Multimodal in production. Gemini accepts text, images, video, and audio in the same request. Video understanding in particular is a Vertex strength because Google’s models handle hour-long videos with reasonable accuracy.
Vector Search. Vertex AI Vector Search is a managed vector database with low query latency at scale. If you are building RAG on GCP, it is the natural choice over running your own Pinecone or Weaviate cluster.
Agent development. Vertex AI Agent Builder and the Agent Engine give you a path from prototype to deployed agent with memory, tool use, and observability. It is opinionated, which is good if you do not want to assemble an agent framework yourself.
Where it fails
Cost transparency is poor. Vertex AI pricing is per token, per request, per stored embedding, per cached hour, per grounded query. Bills add up in ways that are hard to predict. Set budget alerts early and tag everything.
GCP lock-in. Once you build on Vertex AI, switching providers means rewriting integrations. The Gemini API itself is portable (Google AI Studio uses a similar surface), but Vector Search, Feature Store, Pipelines, and Agent Engine are GCP specific.
Cold start latency for some endpoints. Provisioned throughput reduces this, but on-demand inference can have variable latency, especially for less common models. If you need strict p99 latency, plan for it.
Documentation is scattered. The Vertex AI docs cover dozens of products. Finding the right guide for your specific task takes patience. The Python SDK reference is solid but the conceptual guides assume familiarity with GCP terminology.
Quota limits vary by region and model. Hitting an unexpected quota error mid-deployment is common. Request quota increases before you need them.
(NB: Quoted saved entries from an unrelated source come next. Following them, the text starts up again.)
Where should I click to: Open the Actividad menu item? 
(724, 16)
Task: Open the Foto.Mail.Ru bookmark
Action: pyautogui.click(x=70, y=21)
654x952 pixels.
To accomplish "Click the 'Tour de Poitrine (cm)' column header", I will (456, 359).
Practical workflow pattern
Here is how a real team typically uses Vertex AI from prototype to production.
Start in Vertex AI Studio. Use the web playground to test prompts against different Gemini variants, compare outputs side by side, and iterate on system instructions. This is faster than coding for the first few hours of prompt engineering.
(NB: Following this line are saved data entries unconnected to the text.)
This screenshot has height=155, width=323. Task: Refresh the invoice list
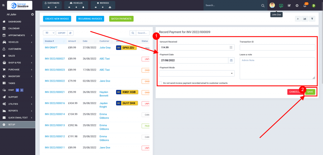click(x=71, y=33)
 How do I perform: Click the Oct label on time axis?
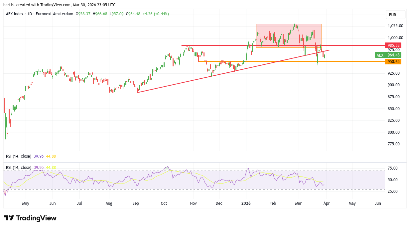pos(164,203)
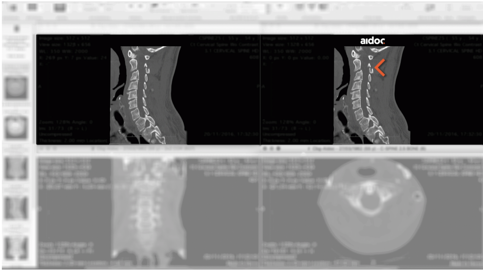Screen dimensions: 483x270
Task: Select the fourth series thumbnail in the sidebar
Action: pos(16,207)
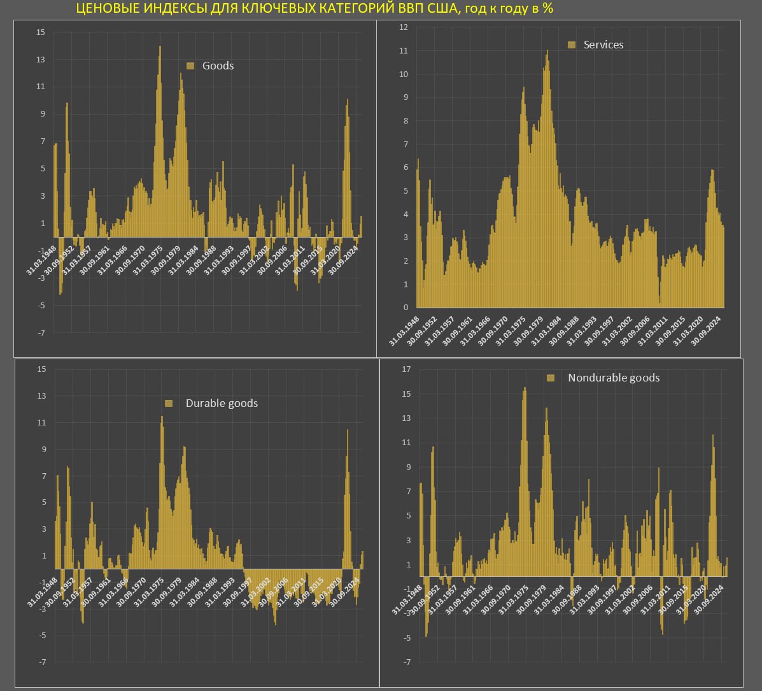Click the Services legend color marker
The width and height of the screenshot is (762, 691).
571,45
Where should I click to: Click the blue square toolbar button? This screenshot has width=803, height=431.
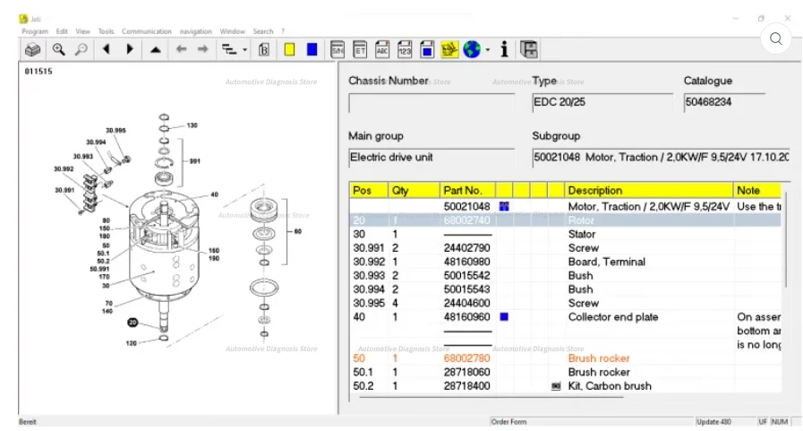click(312, 50)
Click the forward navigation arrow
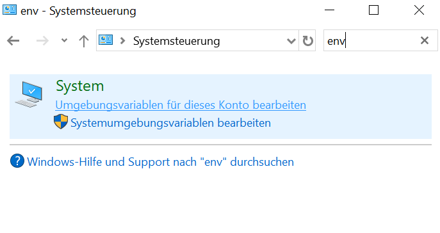This screenshot has width=440, height=233. coord(42,41)
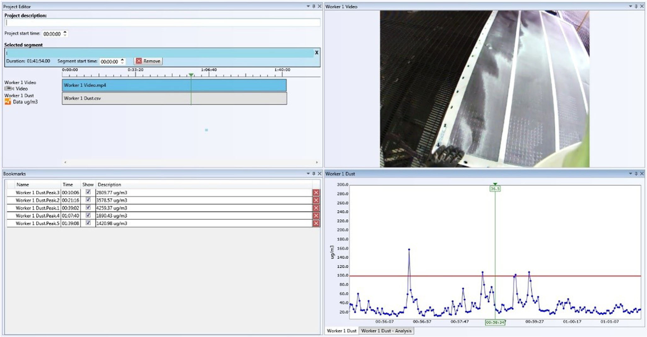Pin the Worker 1 Dust panel
The width and height of the screenshot is (647, 337).
pyautogui.click(x=636, y=174)
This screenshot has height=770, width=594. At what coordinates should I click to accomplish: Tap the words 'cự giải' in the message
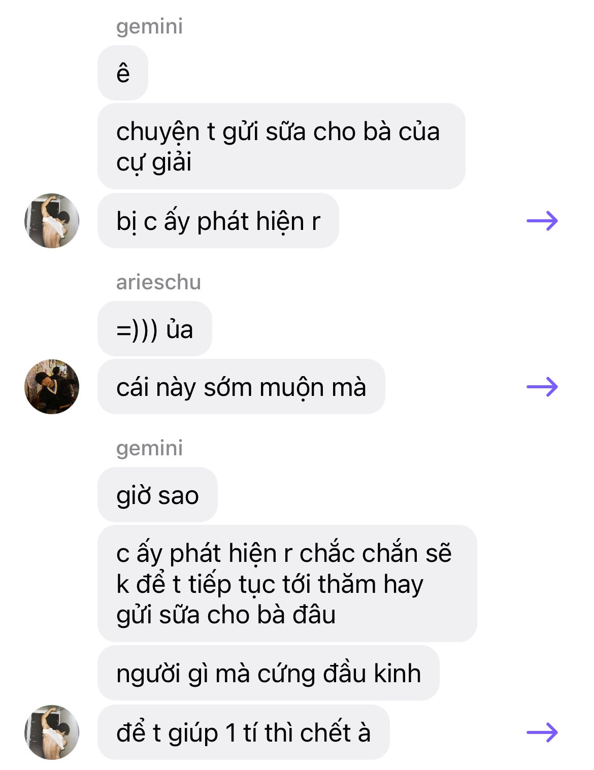pyautogui.click(x=154, y=163)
Move to the Python SDK in a notebook. Once the prompt is stable, wrap it in code, add structured output, and test with real data. Use the SDK’s chat session abstraction for multi-turn workflows.
Add grounding and tools. If the model needs current information, enable Google Search grounding. If it needs to act, define function calling tools. Test these in the notebook before deploying.
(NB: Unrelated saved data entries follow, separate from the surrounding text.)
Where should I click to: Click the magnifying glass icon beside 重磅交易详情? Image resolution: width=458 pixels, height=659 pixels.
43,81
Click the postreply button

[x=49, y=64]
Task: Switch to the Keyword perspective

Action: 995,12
Deploy as an endpoint or as a service. For low latency serving, use the Gemini API directly from your application code. For higher throughput or custom models, deploy to a Vertex AI endpoint with autoscaling.
Monitor and evaluate. Use Vertex AI Model Monitoring or your own logging to track latency, cost per request, and output quality. Run periodic evaluation against a held out set of test prompts.
Manage prompts as code. Store system instructions and prompt templates in version control. Treat them like any other code artifact that affects production behavior.
The pattern that fails most often is jumping straight to fine-tuning before exhausting prompt engineering and grounding. Fine-tuning is useful but expensive, slow, and easy to overfit. Get the base model behaving well first.